Lagi-lagi Kota Bogor menjadi pelopor wacana yang nyeleneh terkait persoalan rokok. Kali ini Pemerintah Kota (Pemkot) Bogor mewacanakan memperluas kawasan tanpa asap rokok hingga ke area rumah tangga dalam revisi Peraturan daerah Kawasan Tanpa Rokok (Perda KTR). Meskipun kedengarannya mustahil untuk dilakukan, tapi merebaknya isu larangan merokok hingga area rumah tangga ini tak bisa dianggap remeh. Sebab isu-isu seperti ini dibiarkan merebak untuk menebar ancaman terhadap perokok di Kota Bogor, syukur-syukur bisa sampai tataran nasional.
Kota Bogor memang sedang asyik dengan hal-hal yang berbau pengendalian tembakau.

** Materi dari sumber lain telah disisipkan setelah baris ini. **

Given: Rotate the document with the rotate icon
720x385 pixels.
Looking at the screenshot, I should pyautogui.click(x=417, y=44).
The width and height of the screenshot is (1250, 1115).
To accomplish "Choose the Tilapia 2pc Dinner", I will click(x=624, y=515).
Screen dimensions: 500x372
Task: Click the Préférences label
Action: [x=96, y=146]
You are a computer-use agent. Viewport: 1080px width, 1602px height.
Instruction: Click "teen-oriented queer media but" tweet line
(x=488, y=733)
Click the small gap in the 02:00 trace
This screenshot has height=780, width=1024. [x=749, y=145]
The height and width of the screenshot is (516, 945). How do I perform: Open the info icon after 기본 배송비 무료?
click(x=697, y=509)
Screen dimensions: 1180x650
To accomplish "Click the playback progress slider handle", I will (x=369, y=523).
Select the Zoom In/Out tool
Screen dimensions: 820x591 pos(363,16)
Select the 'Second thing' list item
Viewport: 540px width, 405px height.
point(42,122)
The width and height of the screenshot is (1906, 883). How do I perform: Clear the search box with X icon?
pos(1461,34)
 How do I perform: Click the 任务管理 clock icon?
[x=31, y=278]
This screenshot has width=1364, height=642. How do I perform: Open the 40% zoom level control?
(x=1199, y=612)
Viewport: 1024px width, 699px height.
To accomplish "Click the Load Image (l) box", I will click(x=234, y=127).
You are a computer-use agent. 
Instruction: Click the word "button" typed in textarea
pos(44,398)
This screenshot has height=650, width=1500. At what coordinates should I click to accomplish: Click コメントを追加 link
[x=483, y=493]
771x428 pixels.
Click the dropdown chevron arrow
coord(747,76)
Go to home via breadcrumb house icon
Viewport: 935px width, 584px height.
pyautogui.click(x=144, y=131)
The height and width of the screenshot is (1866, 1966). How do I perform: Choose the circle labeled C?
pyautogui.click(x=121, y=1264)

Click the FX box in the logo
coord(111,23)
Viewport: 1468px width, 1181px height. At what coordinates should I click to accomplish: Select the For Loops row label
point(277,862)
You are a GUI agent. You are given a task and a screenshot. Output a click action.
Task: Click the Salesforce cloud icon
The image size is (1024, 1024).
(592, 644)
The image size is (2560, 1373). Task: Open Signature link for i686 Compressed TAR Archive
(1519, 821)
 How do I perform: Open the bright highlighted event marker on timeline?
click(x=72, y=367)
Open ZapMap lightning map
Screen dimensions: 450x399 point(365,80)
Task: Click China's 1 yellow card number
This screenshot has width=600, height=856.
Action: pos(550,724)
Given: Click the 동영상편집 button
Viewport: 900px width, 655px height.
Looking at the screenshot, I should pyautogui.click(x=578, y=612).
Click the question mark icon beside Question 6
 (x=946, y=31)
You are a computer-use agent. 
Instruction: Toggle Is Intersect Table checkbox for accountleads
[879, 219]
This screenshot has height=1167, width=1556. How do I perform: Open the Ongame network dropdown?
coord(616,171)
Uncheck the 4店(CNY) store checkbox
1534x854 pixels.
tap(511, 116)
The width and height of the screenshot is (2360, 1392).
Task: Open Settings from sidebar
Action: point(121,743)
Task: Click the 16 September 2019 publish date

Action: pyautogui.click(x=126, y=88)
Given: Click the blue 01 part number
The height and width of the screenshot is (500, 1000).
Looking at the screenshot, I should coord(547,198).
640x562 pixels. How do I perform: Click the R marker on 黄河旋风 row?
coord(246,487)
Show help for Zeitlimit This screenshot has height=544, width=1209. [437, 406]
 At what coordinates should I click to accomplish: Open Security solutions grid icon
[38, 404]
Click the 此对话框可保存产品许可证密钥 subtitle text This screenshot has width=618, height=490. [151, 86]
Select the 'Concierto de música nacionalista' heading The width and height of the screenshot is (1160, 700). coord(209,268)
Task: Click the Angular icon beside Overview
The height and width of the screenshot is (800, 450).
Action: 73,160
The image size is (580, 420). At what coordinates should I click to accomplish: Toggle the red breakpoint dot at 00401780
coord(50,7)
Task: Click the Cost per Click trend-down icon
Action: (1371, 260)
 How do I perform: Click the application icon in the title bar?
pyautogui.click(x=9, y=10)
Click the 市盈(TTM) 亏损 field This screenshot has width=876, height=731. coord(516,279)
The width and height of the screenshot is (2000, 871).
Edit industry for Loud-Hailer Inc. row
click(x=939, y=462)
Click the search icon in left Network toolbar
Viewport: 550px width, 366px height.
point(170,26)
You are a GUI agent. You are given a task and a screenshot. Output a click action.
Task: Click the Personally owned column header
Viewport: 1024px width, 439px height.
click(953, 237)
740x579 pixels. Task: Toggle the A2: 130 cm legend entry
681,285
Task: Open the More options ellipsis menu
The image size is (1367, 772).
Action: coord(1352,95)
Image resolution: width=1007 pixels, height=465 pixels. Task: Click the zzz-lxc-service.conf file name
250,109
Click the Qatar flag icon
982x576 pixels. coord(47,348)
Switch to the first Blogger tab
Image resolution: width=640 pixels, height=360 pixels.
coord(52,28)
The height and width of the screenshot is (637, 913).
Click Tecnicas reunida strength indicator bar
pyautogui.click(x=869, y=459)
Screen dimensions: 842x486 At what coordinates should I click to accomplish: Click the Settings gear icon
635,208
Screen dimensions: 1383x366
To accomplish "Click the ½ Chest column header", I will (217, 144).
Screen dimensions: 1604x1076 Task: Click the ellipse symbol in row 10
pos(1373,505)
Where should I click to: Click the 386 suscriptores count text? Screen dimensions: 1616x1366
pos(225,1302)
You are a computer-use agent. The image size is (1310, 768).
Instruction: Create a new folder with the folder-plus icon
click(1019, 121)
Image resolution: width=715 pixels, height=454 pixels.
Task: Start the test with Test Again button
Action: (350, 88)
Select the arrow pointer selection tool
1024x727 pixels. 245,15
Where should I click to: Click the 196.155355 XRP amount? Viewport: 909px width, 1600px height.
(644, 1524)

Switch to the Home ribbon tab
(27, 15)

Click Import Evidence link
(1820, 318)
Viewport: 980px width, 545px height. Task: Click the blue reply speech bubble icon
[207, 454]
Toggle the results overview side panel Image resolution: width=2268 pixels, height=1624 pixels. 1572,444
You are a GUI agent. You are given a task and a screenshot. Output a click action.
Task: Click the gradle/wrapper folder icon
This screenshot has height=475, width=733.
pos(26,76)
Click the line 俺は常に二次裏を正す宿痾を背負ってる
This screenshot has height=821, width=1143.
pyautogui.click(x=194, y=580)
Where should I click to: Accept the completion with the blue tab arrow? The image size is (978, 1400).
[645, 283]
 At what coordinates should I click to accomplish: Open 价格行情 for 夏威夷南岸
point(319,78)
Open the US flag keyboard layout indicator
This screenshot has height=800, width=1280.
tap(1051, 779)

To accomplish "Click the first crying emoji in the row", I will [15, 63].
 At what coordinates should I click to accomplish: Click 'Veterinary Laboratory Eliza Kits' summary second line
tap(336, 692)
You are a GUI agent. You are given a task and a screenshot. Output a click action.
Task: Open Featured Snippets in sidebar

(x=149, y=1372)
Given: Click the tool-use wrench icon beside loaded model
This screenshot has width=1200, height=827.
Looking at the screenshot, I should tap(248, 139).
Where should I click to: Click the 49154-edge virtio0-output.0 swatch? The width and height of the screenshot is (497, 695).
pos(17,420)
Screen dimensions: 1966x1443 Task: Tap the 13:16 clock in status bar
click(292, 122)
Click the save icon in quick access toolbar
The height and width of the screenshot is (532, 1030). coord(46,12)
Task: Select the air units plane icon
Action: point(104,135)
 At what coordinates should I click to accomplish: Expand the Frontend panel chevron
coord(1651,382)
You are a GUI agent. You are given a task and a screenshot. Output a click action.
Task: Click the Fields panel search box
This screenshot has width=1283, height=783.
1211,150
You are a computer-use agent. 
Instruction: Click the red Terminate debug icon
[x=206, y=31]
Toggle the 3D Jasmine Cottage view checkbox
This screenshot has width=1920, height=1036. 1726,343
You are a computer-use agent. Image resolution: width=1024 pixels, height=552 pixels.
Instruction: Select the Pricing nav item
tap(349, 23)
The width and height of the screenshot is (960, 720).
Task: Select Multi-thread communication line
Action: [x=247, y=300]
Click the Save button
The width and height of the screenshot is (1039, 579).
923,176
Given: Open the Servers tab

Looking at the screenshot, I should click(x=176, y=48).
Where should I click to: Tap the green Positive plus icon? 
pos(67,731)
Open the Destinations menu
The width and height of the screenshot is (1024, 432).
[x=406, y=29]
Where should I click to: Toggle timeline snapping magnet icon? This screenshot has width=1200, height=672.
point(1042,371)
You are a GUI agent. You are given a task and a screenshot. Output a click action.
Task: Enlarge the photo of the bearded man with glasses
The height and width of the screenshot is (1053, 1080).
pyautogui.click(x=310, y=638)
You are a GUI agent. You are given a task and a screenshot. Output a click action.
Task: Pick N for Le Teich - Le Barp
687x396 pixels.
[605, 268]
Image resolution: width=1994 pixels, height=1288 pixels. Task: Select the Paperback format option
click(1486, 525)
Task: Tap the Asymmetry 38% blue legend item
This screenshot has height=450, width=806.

Bahkan Perda KTR Kota Bogor menjadi prototype bagi Perda KTR daerah lainnya. Setelah disanjung-sanjung sebagai daerah yang antirokok, capaiannya kini semakin tinggi, yakni Kota Bogor menjadi satu wacana isu pengendalian tembakau di Indonesia.
Punya target sebagai daerah prototype antirokok di Indonesia, tak heran jika isu-isu sensasional terkait persoalan rokok seringkali digulirkan agar Kota Bogor menjadi perhatian nasional. Ya sebelum jadi terkenal, pencitraan itu penting. Meskipun isu sensasional yang digulirkan sering terdengar tidak masuk akal, tapi itu urusan lain, yang penting jadi perhatian nasional toh.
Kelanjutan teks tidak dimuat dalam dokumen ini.